■ **TASK STATEMENT**
Line by line, set down all the data below exactly, omitting any picture.

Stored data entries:

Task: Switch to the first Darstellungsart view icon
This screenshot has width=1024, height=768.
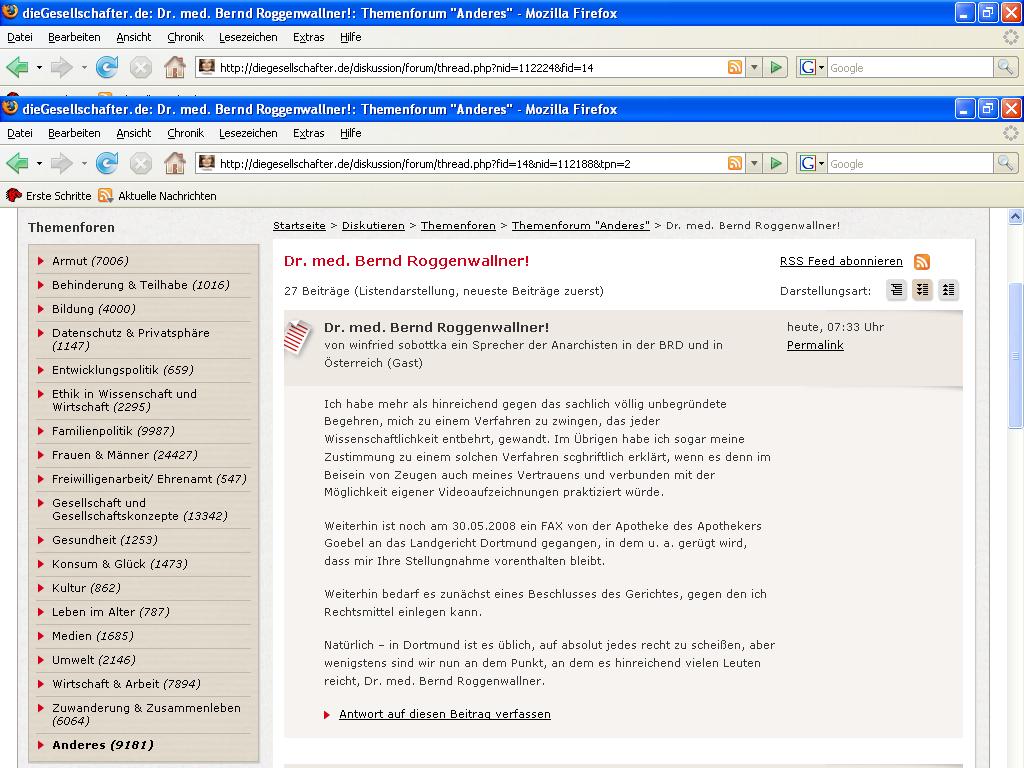Action: pyautogui.click(x=897, y=290)
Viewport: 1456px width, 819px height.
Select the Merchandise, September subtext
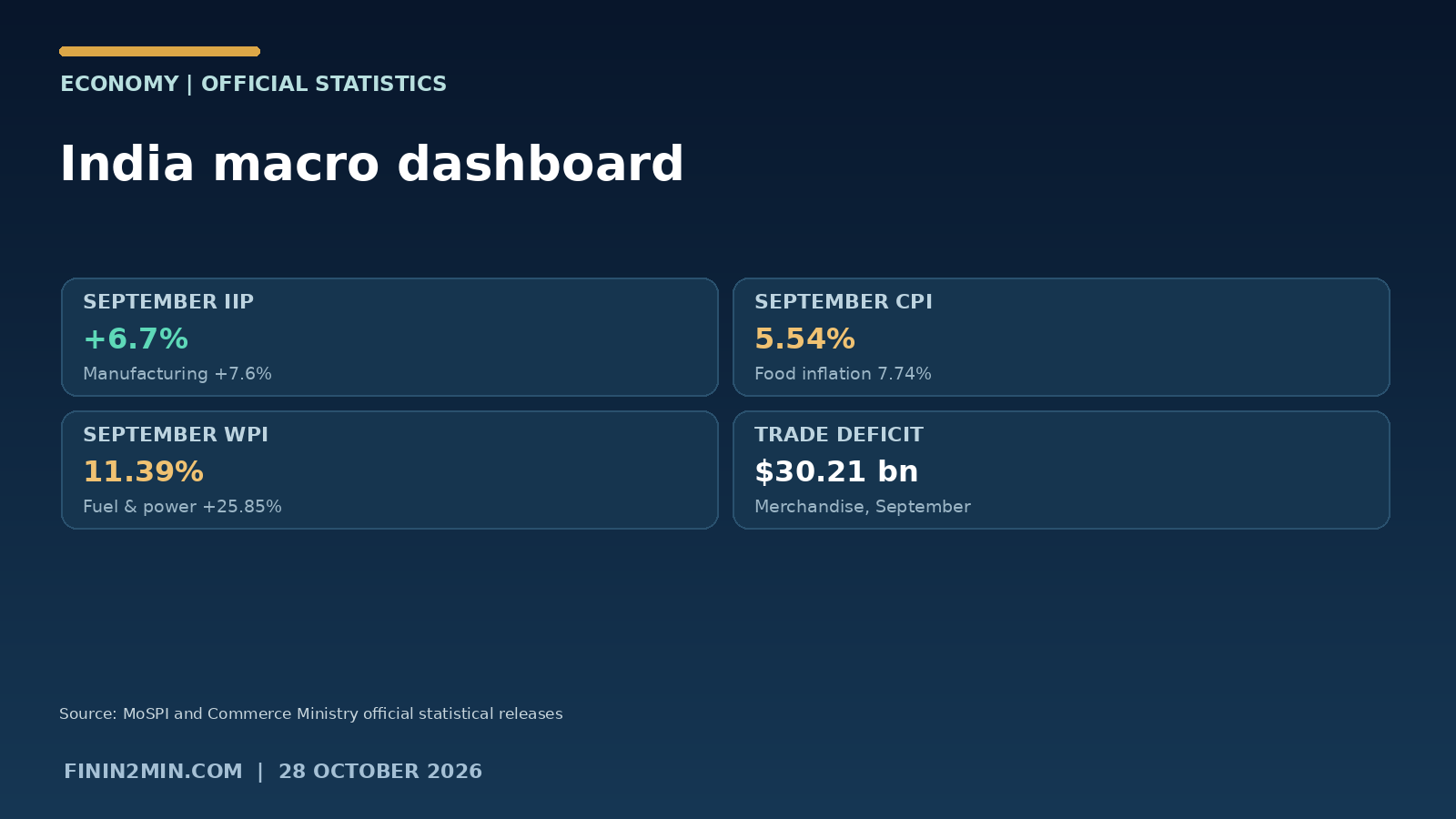[x=863, y=507]
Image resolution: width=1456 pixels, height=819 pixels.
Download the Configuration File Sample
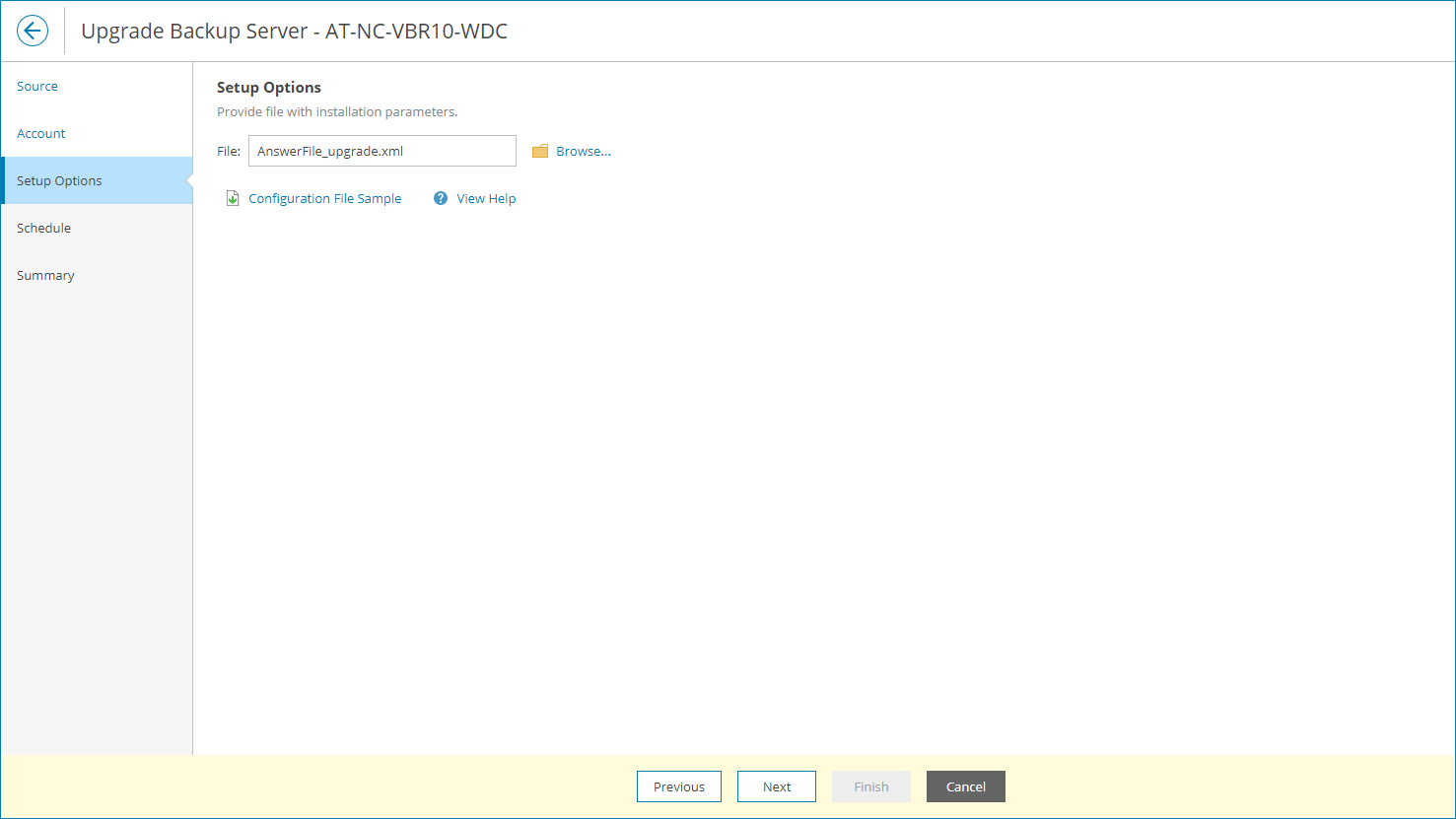pos(324,198)
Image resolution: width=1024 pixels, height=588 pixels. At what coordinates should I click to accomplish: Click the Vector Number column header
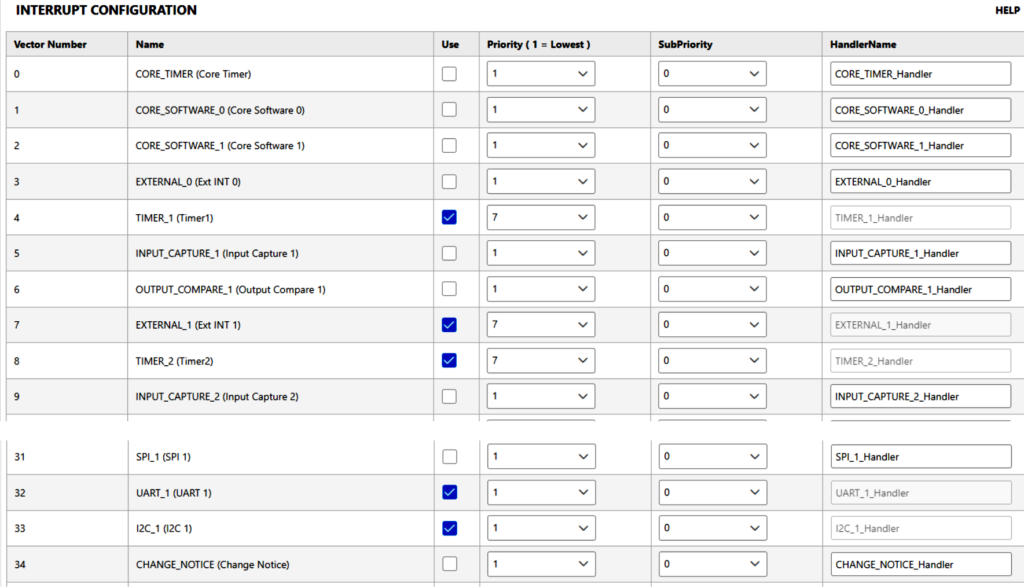coord(50,45)
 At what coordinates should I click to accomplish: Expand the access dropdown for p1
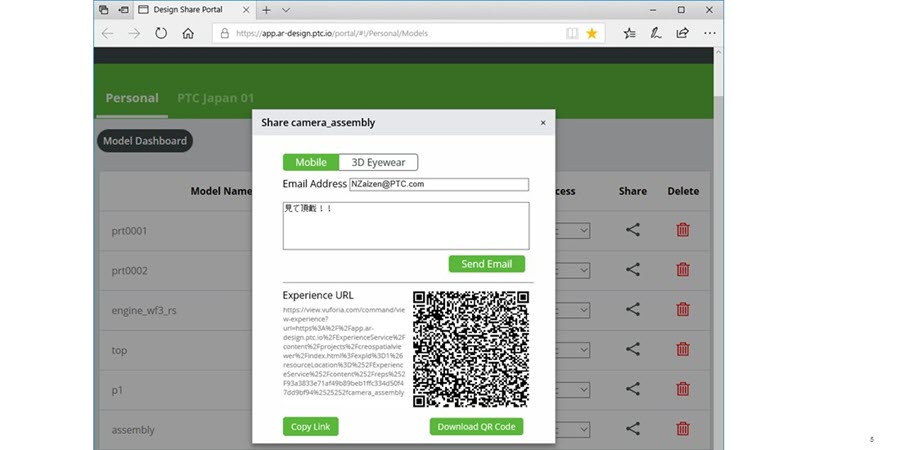point(573,390)
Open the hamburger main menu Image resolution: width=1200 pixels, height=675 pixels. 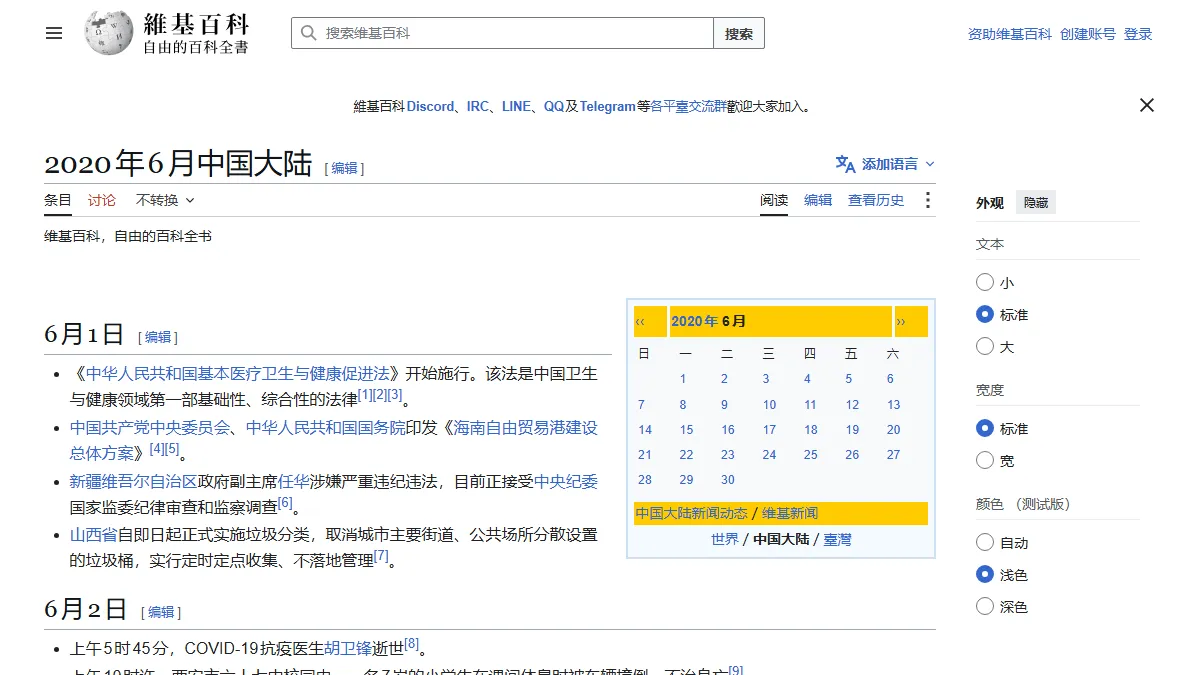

■ **WORKED SOLUTION**
Task: Switch to the first Darstellungsart view icon
This screenshot has width=1024, height=768.
Action: pyautogui.click(x=897, y=290)
Viewport: 1456px width, 819px height.
Select the Merchandise, September subtext
[x=863, y=507]
Image resolution: width=1456 pixels, height=819 pixels.
Download the Configuration File Sample
pos(324,198)
Image resolution: width=1024 pixels, height=588 pixels. At what coordinates should I click to accomplish: Click the Vector Number column header
coord(50,45)
 At what coordinates should I click to accomplish: Expand the access dropdown for p1
point(573,390)
Open the hamburger main menu Image resolution: width=1200 pixels, height=675 pixels. 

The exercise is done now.